Collected data:
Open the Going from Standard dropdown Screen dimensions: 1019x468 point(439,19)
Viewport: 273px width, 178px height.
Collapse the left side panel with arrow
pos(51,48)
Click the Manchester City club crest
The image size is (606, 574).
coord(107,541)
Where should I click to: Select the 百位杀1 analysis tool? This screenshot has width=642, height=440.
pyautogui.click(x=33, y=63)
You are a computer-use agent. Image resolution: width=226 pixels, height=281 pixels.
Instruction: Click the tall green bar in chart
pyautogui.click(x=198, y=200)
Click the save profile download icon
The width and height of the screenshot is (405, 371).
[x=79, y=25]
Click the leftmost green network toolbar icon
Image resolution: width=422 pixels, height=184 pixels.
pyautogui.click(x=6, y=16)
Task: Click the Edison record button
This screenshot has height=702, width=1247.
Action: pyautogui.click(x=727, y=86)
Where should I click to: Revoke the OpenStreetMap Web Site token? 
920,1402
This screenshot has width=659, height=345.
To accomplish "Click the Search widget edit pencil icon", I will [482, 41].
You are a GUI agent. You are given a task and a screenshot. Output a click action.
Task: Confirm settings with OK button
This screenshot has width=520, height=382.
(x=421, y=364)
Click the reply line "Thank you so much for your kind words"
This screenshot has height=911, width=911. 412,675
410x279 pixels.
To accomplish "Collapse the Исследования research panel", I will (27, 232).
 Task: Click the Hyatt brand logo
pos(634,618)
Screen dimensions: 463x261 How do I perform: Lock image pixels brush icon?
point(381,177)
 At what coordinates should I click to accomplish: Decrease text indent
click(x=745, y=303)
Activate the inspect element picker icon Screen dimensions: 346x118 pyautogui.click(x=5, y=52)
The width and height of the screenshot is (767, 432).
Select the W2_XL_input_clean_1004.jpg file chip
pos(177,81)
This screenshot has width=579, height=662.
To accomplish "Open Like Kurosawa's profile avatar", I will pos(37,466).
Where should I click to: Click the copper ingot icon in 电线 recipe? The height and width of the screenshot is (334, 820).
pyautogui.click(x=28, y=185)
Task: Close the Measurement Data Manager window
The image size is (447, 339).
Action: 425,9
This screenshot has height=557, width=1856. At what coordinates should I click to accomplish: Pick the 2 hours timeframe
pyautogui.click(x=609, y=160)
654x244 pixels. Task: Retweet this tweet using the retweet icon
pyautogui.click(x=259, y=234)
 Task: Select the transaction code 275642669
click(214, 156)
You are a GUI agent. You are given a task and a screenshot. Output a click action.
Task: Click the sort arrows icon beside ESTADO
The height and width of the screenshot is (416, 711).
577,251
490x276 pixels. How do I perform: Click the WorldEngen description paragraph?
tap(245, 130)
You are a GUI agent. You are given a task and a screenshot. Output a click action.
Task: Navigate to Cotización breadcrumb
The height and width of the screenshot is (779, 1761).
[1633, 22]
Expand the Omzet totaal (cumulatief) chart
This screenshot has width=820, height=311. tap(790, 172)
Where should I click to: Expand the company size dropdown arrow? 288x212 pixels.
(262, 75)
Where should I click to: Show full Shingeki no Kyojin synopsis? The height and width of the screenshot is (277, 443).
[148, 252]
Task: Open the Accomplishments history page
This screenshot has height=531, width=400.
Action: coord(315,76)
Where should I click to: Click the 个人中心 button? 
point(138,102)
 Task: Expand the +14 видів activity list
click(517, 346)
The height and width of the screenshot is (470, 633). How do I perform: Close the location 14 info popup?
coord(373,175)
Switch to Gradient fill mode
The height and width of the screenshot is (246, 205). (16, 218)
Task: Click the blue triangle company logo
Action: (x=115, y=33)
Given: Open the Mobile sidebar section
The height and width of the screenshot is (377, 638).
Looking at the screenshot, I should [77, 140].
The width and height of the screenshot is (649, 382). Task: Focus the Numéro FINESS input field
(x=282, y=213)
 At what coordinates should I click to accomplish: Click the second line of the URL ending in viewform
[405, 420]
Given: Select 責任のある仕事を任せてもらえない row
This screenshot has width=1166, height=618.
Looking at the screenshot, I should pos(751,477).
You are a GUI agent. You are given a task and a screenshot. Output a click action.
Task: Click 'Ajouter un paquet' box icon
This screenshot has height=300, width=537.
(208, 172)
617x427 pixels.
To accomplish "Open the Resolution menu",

# Task directions:
Copy range, inclusive: the line holding "Task: Click the Edison record button" to the line holding "Task: Confirm settings with OK button". Reproduce exactly those lines of the records above and no others.

# Response box:
Task: Click the Edison record button
This screenshot has height=702, width=1247.
Action: pyautogui.click(x=727, y=86)
Where should I click to: Revoke the OpenStreetMap Web Site token? 
920,1402
This screenshot has width=659, height=345.
To accomplish "Click the Search widget edit pencil icon", I will [482, 41].
You are a GUI agent. You are given a task and a screenshot. Output a click action.
Task: Confirm settings with OK button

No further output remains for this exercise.